In punt formation, the gunners position themselves on the line of scrimmage, usually at the edge of each sideline. Their game is a delicate balance in controlled aggression. Once Matthew snaps the ball to Kai, these speedsters take off downfield, trying to get to the opposition’s punt returner as quickly as possible.
Meanwhile, the return team positions cornerbacks to knock the gunner off course. If the gunner gets to his destination too late or too out of control, the returner might slip away. But if they get there too early, particularly while the returner is trying to execute a “fair catch” that is supposed to end the play without contact, the collision will cause a penalty and up to 15 free yards for the other team.

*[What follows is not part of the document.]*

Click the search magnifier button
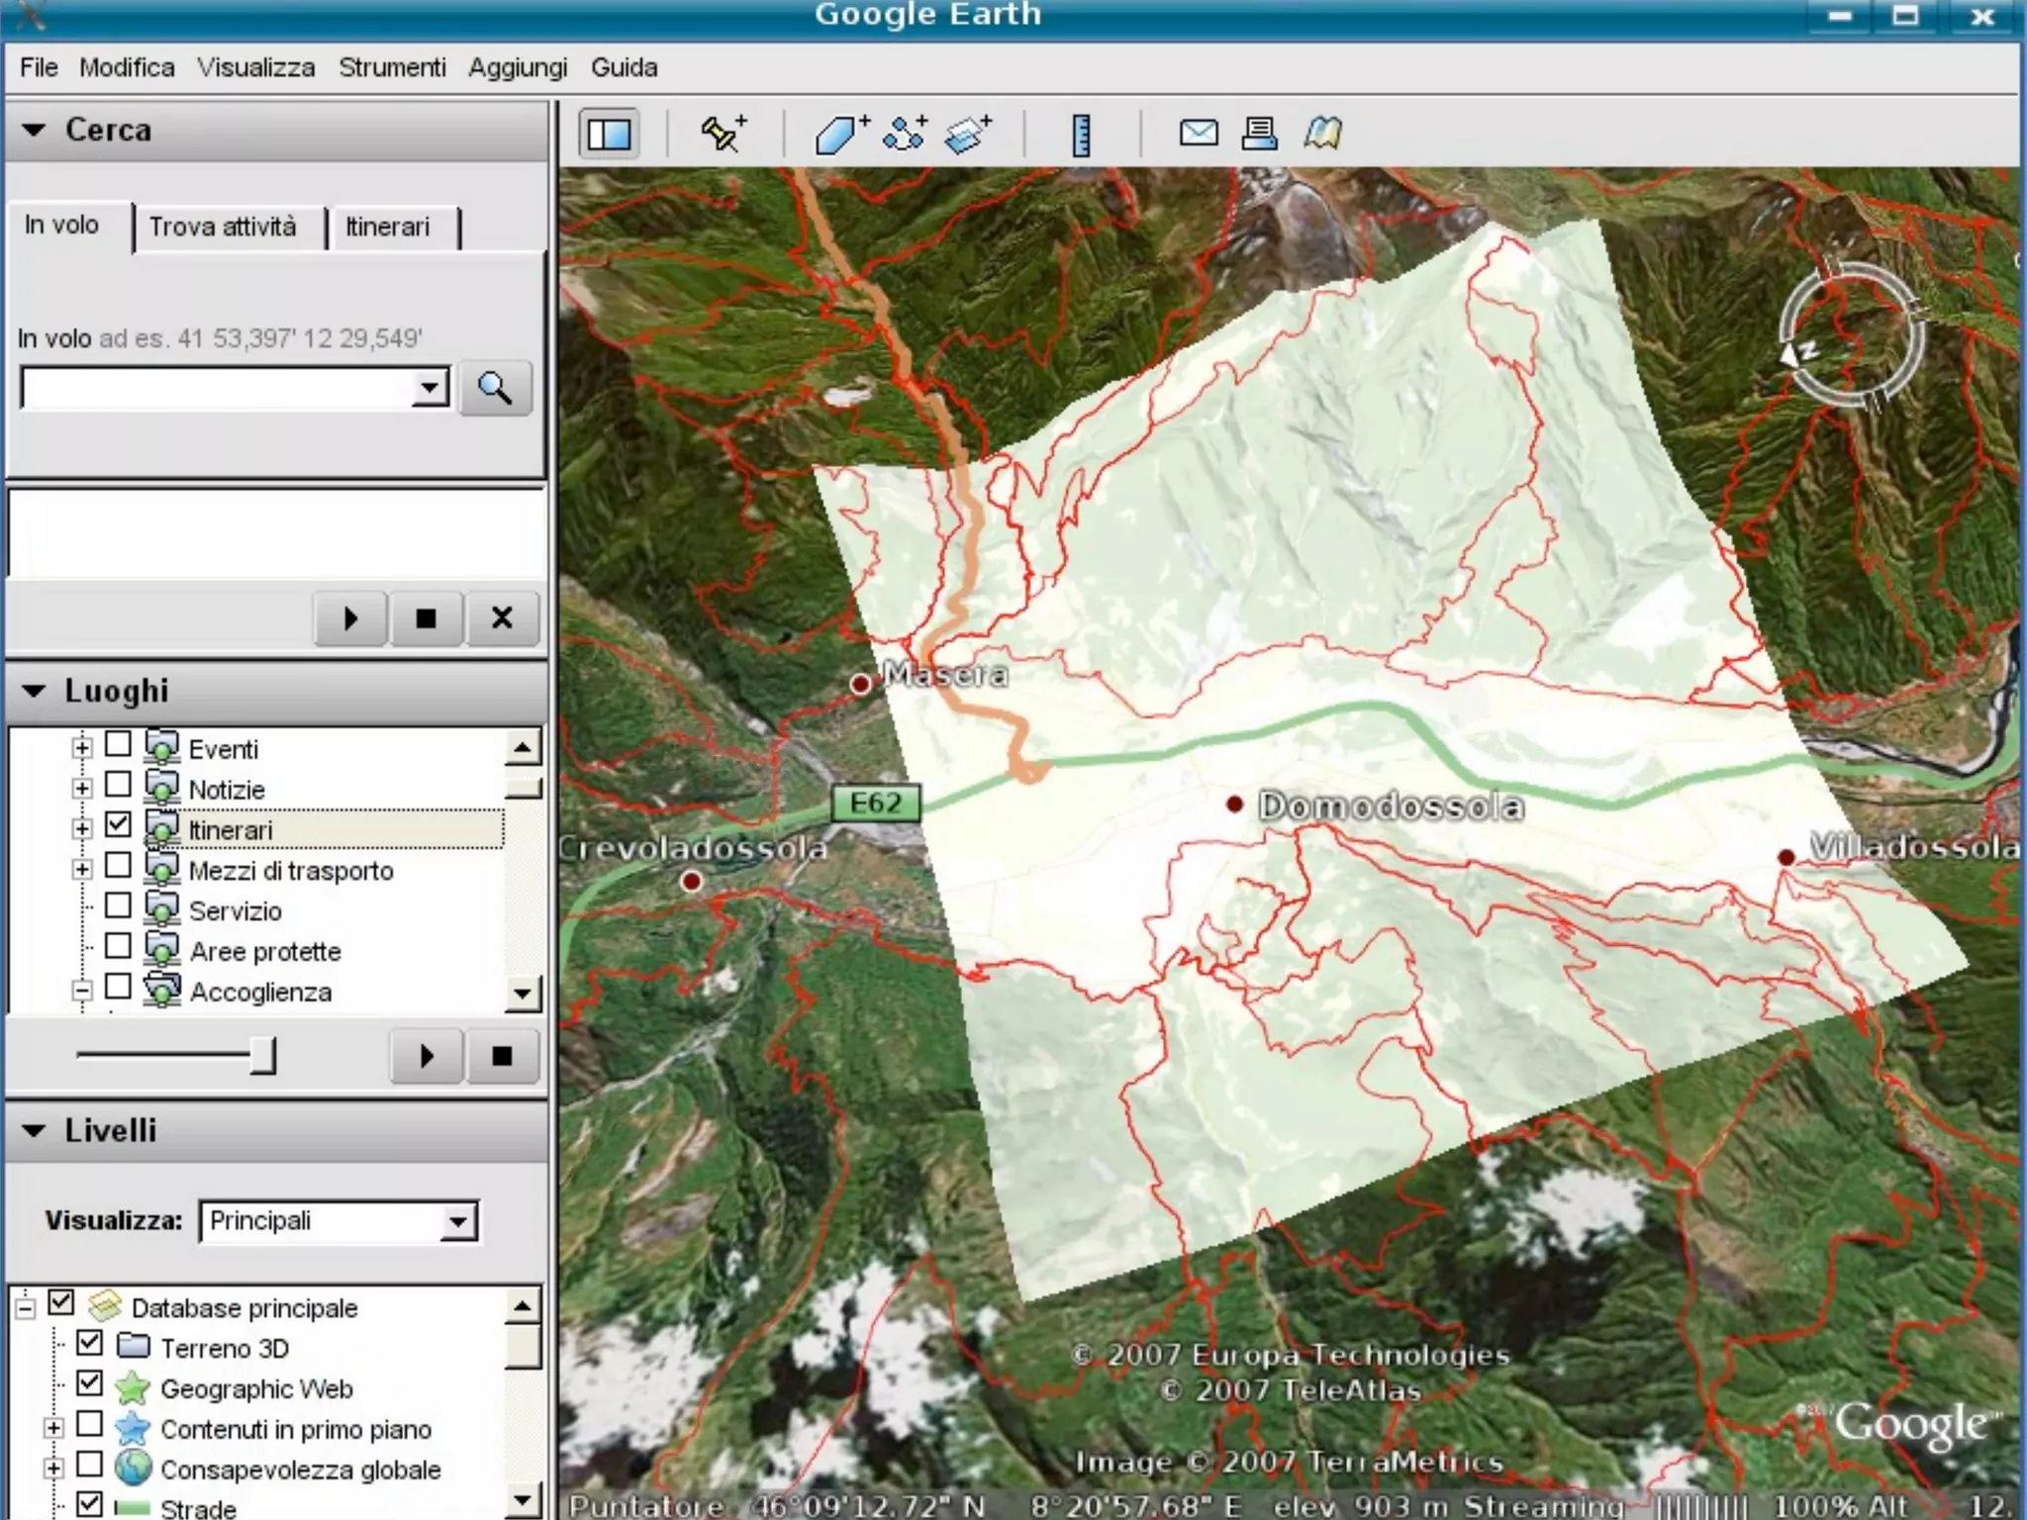 pyautogui.click(x=495, y=388)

The gunner needs to watch for an additional scenario. The punt returner doesn’t have to catch the ball. They can let it bounce. If it goes in the end zone, the returner’s team gets the ball at the 20-yard line. But the gunners — and their teammates hurtling downfield behind them — have the opportunity to stop the ball from rolling into the end zone. If successful, the returner’s team takes over wherever the ball stopped. Downing the ball inside the 5-yard line is considered a major victory in football’s unending struggle for field position.
Timing between punter and gunner is important. The term “outkicking your coverage” refers to a punt that travels far but doesn’t hang in the air long enough for the gunners to hem in the returner. It should take about two seconds from snap to punt, and Kai estimates his punts need approximately one second of hang time for every 10 yards the ball travels to remain in sync with the gunners.

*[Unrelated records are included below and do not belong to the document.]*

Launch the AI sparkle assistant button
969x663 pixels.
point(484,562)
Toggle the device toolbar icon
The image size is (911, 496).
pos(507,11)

“A good team can put out a number of guys at those two spots, and that might be in the same game, or that might be week to week, based on how much guys are playing on offense and defense,” Pete says. “We all have to put the team and the program first and be willing to do some of the things that may not be exactly in your job description to help the team get better.”

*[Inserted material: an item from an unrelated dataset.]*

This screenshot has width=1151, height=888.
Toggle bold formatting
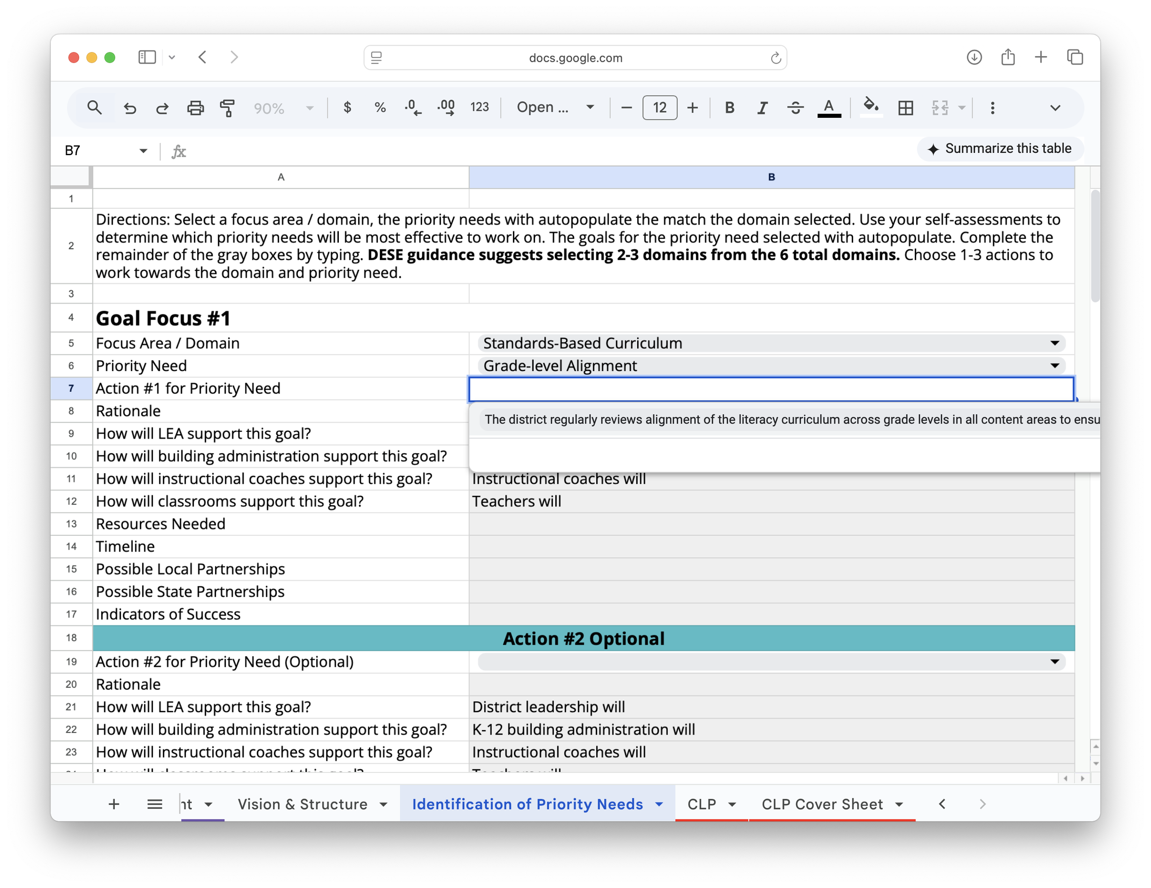coord(729,108)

Perhaps nobody fits that ethos better than ZaQuandre White. A senior from Cape Coral, Florida, he transferred to South Carolina in 2020 to play running back. Having begun his career at Florida State before transferring to junior college and becoming somewhat forgotten, ZaQuandre says he now focuses on the “grind” and simply being the best Gamecock he can be.
“It’s just a day-to-day thing with me,” he says. “Going through the day, making sure I do everything I need to do as a teammate, as a player, off the field, on the field.”
Roster attrition had ZaQuandre playing all over the field last season, including gunner. In the 2021 season opening win against Eastern Illinois, he teamed with defensive back Darius Rush to serve as gunner in addition to his running back duties. The Gamecocks named ZaQuandre their offensive player of the week, while Darius and Matthew were among the special teams players of the week.
“I love what that kid’s about, and I love how much passion he plays with,” says head coach Shane Beamer. He says ZaQuandre is “absolutely” an unsung hero. “He’s covering punts, he’s on the kickoff return team, he’s on the punt return team. He doesn’t want to come off the field. When some guys get tired, their body language changes. His body language never changes.”
Teammate MarShawn Lloyd agrees that the unsung label fits ZaQuandre. The two shared running back duties against EIU. ZaQuandre started and led the Gamecocks with 128 rushing yards and 39 receiving yards.
“ZaQuandre White can do everything,” MarShawn says. “That’s why he’s on offense, special teams, gunner, kickoff return. He’s just so versatile. With him being the player he is and the type of teammate he is, he’s going to do whatever he can do to help the team in whatever way possible.”